Я метнулся в отдел, нарисовал все детали кронштейна, которые надо было изготовить дополнительно, и необходимые доработки в изготовленном штампе и на следующий день отнёс всё Борису. Борька глянул и сказал:

– Слушай, фрезеровщику надо будет пузырь поставить, если б не спешить, я б и так договорился, но за скорость, и чтобы лишних вопросов не задавал, сам понимаешь, придётся подкинуть.

– Борь о чём speech, держи трояк и с мужиками переговори, скажи: хочу проставиться.

– Да это ни к чему, я ж вчера обо всём с ними договорился.

– Так не только в этом дело, в отделе одни бабы – начал работать, а проставляться некому. Это ж непорядок, нарушение традиций.

 

– А, ты в этом смысле, ну, тогда мужики поддержат. Но это где-то через месяцок, не раньше, я тебе скажу, когда надо будет.

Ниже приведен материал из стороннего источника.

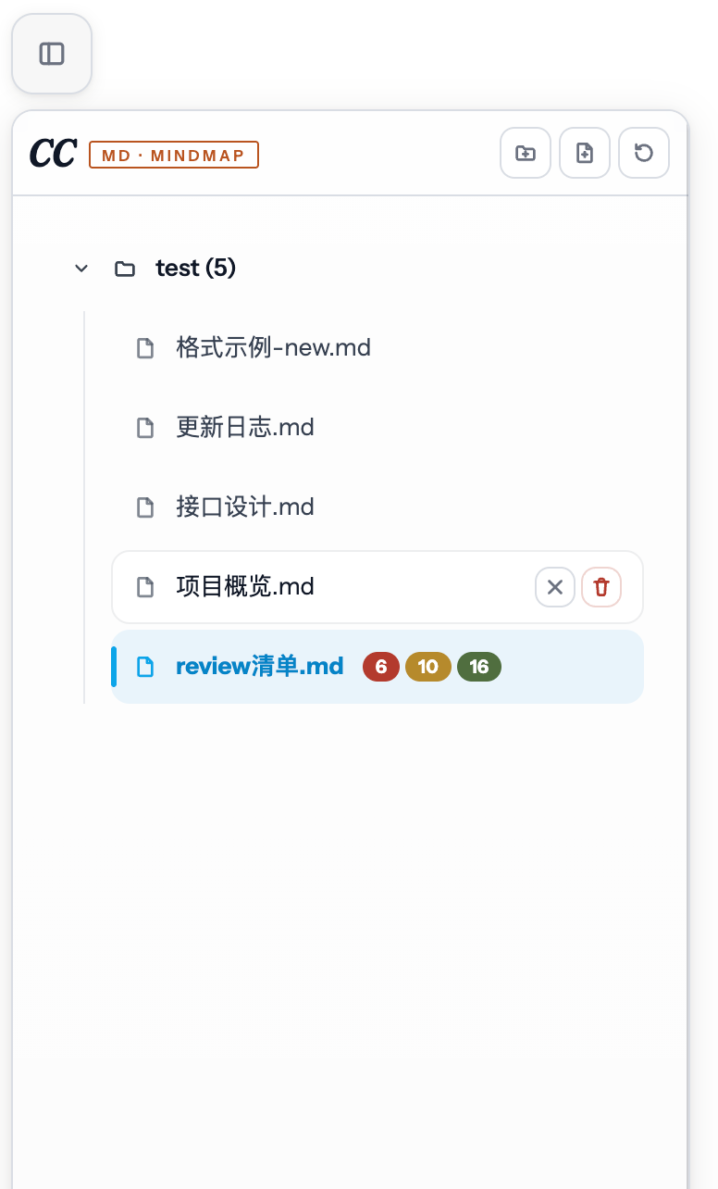Click the new file icon
Viewport: 718px width, 1189px height.
pyautogui.click(x=585, y=153)
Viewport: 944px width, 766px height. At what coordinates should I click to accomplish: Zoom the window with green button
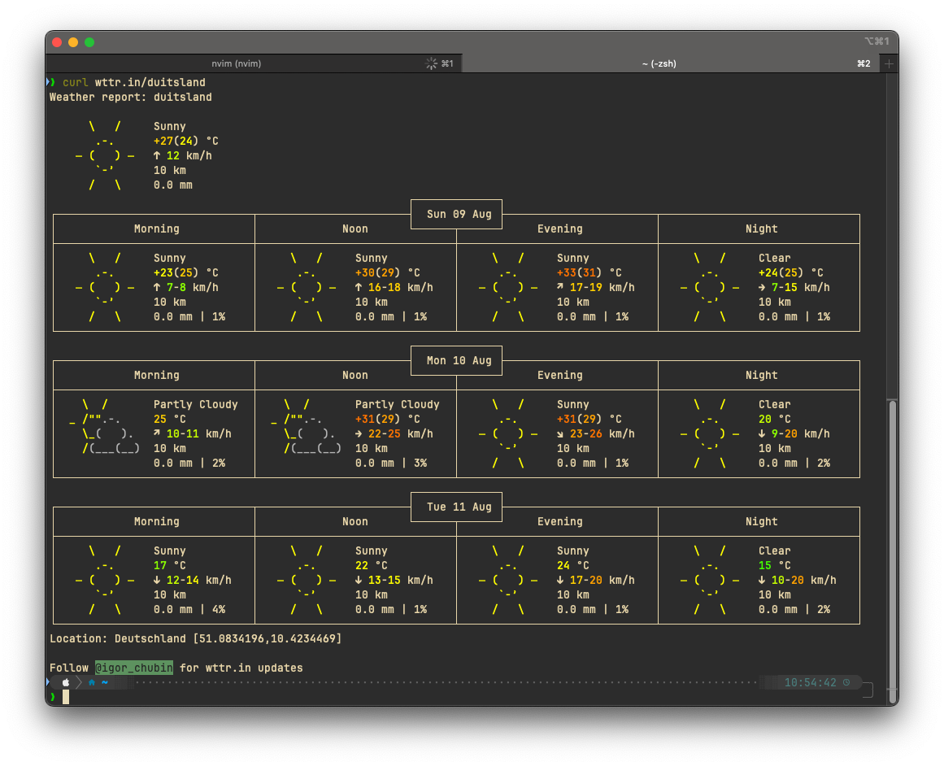pos(89,42)
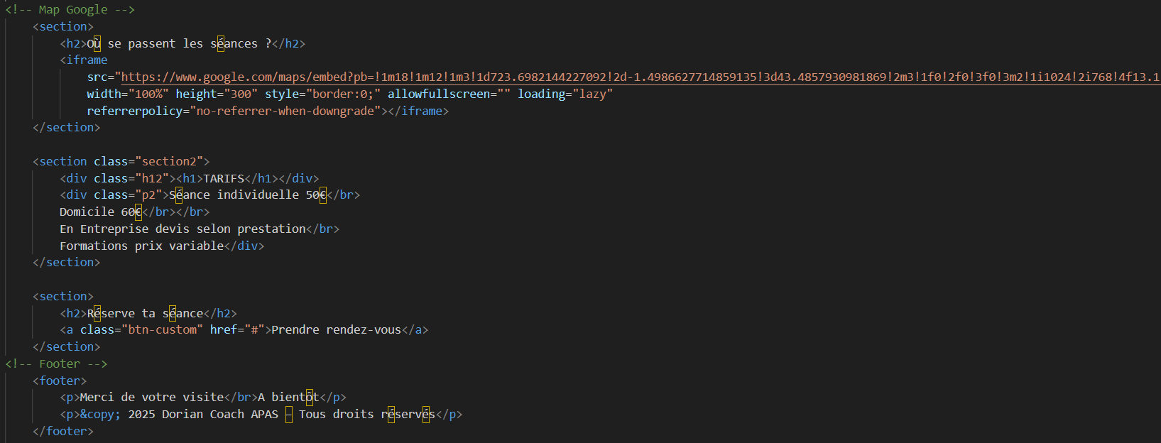Select the "btn-custom" class value

(162, 330)
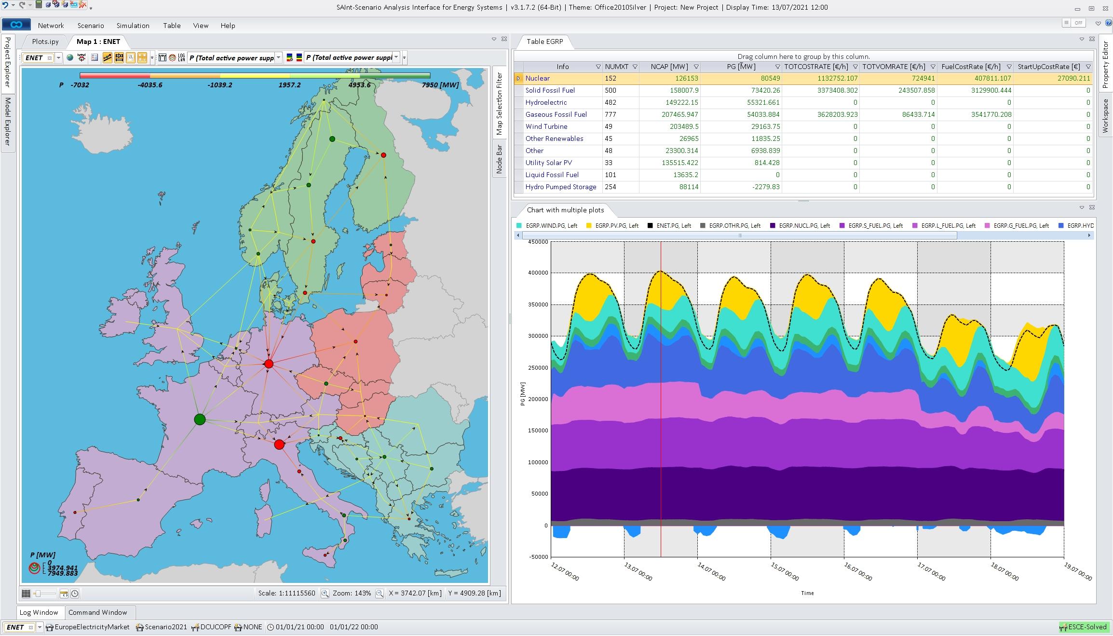
Task: Open the first P total active power dropdown
Action: point(278,58)
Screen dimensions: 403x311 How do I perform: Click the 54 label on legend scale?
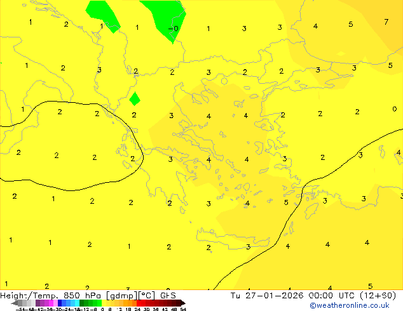tap(183, 309)
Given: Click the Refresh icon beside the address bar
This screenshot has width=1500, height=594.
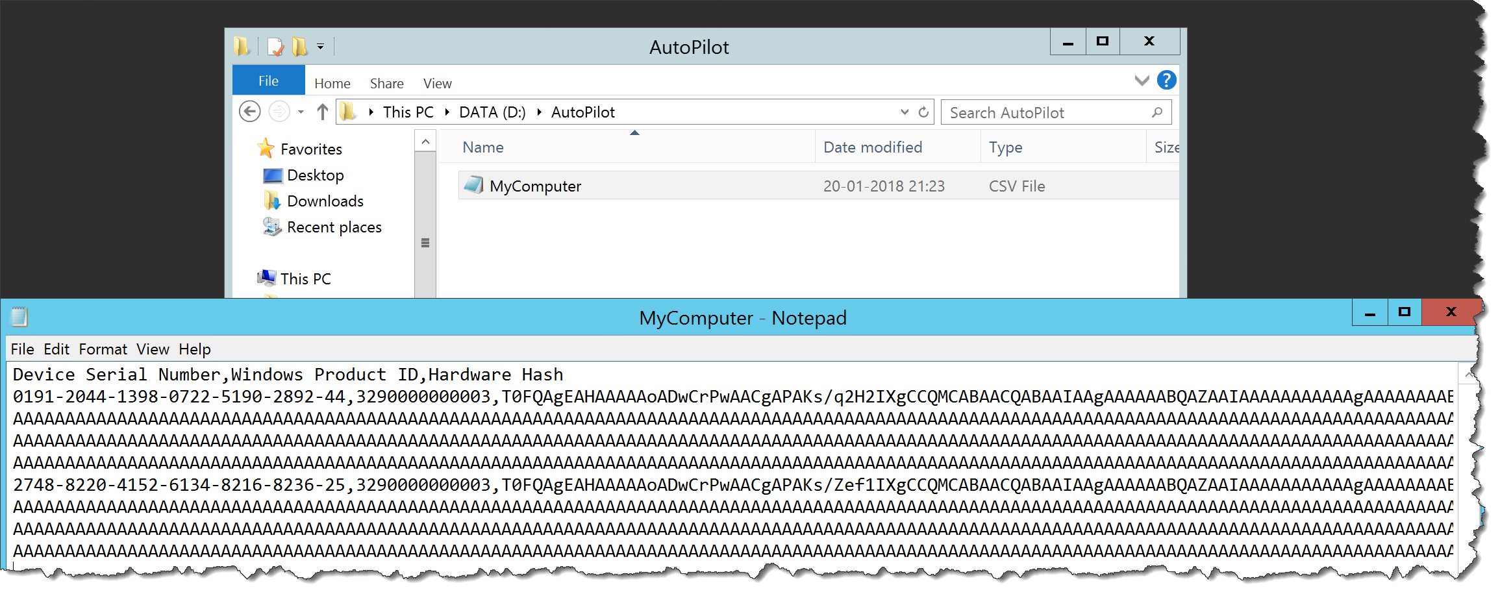Looking at the screenshot, I should [x=923, y=112].
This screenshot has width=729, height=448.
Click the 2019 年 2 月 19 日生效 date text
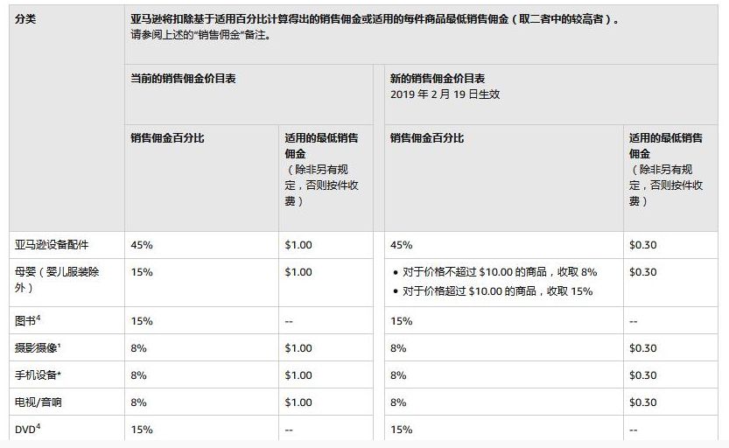click(445, 94)
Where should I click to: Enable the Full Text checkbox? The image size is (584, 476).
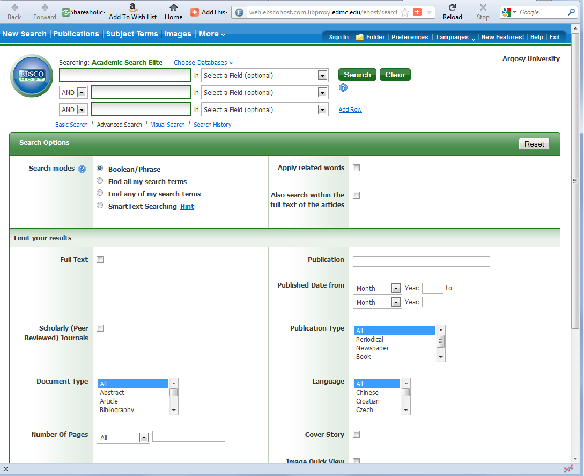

Через пару дней штамп был приведён в работоспособное состояние, а я с того дня стал тщательно по окончании проектирования проверять то, что я напроектировал. Ошибки всё равно проскальзывали, но таких чудовищных ляпов больше не было.

Начальником отдела был мужик спокойный, немногословный, голокаменного вида с фамилией то ли Булатов, то ли Сталев, с которым за недолгое время работы я говорил раз пять, из них два раза при приёме и при увольнении.

Руководитель конструкторской группы, наш непосредственный начальник, была женщиной лет пятидесяти, она немного разбиралась в конструкторской работе – ей явно довелось постоять за кульманом, но было это давно, поначалу она приглядывала за нами, давала какие-то советы, они были вполне разумны и полезны. Касались они, как правило, каких-нибудь внутризаводских требований при изготовлении оснастки. На заводе были завышенные требования по точности изготовления инструмента, иногда в этом не было смысла, поскольку это существенно удорожало стоимость изготовления, но заводчане стояли горой – а как же, мы ж почтовый ящик. Мы быстро привыкли к этому, да не вопрос – любой каприз за ваши деньги. Начальница наша когда-то окончила высшую профсоюзную школу и была крупным профсоюзным боссом, но, может, возраст вышел или запал пропал – заканчивала карьеру на заводе. Так вот, она откуда-то узнала, что у меня был ляп в чертежах и я смог по-тихому, без шума, не привлекая ни внимания руководства, ни само руководство, всё уладить, подозвала меня к себе и шепнула:

– Алек, какой Вы, оказывается, молодец – так суметь закрыть вопрос, быстро, конкретно, без шума. Как Вам это удалось?

– Так я пять лет слесарем проработал, мне в цехе общий язык найти несложно.

– Ах, да, я же знакомилась с Вашей анкетой, а Вы поопытнее, чем выглядите, мы с Вами сработаемся.

Человек она была не зловредный и к нам относилась хорошо. Нам с Сашкой она тоже была симпатична, хихикали иногда между собой, когда она пыталась что-нибудь растолковать нам о технологии штамповки, но беззлобно.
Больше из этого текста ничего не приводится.